RECORDS SHOWN:
-- Opening Marker --

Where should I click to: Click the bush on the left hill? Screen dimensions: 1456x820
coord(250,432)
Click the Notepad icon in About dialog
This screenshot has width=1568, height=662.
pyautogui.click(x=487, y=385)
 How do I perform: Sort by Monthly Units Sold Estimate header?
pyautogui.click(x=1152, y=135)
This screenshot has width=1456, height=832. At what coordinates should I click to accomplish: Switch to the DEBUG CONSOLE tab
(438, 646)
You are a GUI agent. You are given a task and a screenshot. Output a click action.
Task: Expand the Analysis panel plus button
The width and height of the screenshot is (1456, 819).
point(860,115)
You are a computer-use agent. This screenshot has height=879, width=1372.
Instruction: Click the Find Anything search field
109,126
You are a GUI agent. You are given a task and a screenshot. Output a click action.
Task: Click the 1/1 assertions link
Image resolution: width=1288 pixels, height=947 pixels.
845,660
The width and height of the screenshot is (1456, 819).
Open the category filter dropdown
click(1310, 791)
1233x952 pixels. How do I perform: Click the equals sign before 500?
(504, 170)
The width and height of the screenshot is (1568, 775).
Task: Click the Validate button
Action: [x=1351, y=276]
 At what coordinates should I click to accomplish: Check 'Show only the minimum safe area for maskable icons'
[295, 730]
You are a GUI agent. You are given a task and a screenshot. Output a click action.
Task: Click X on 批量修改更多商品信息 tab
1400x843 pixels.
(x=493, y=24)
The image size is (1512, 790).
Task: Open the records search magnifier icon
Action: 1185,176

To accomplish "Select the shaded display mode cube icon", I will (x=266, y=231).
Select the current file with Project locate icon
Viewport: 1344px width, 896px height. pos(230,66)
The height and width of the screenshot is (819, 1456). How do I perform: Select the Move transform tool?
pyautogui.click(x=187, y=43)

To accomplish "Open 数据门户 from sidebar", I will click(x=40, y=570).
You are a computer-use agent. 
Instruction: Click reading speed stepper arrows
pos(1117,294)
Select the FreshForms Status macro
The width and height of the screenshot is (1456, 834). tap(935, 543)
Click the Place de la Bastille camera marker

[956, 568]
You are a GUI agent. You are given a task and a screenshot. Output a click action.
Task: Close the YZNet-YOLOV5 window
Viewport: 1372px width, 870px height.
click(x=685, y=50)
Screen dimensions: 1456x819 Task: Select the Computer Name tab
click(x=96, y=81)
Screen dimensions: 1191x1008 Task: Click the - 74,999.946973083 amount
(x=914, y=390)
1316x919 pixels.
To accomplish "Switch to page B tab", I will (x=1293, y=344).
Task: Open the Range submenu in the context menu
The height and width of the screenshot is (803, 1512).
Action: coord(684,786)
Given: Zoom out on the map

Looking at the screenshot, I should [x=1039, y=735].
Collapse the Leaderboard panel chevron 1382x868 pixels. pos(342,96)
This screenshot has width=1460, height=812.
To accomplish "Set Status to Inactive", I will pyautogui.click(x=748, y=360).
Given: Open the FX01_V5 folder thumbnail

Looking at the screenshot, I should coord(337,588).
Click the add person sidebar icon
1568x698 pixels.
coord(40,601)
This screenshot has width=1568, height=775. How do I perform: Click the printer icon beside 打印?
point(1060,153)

-- Closing Marker --

EXERCISE REQUIREMENTS:
The expected output is exactly the lines of the listing above between the line holding "Select the FreshForms Status macro" and the line holding "1316x919 pixels.", inclusive.

SOLUTION TO THIS PROBLEM:
Select the FreshForms Status macro
The width and height of the screenshot is (1456, 834). tap(935, 543)
Click the Place de la Bastille camera marker

[956, 568]
You are a GUI agent. You are given a task and a screenshot. Output a click action.
Task: Close the YZNet-YOLOV5 window
Viewport: 1372px width, 870px height.
click(x=685, y=50)
Screen dimensions: 1456x819 Task: Select the Computer Name tab
click(x=96, y=81)
Screen dimensions: 1191x1008 Task: Click the - 74,999.946973083 amount
(x=914, y=390)
1316x919 pixels.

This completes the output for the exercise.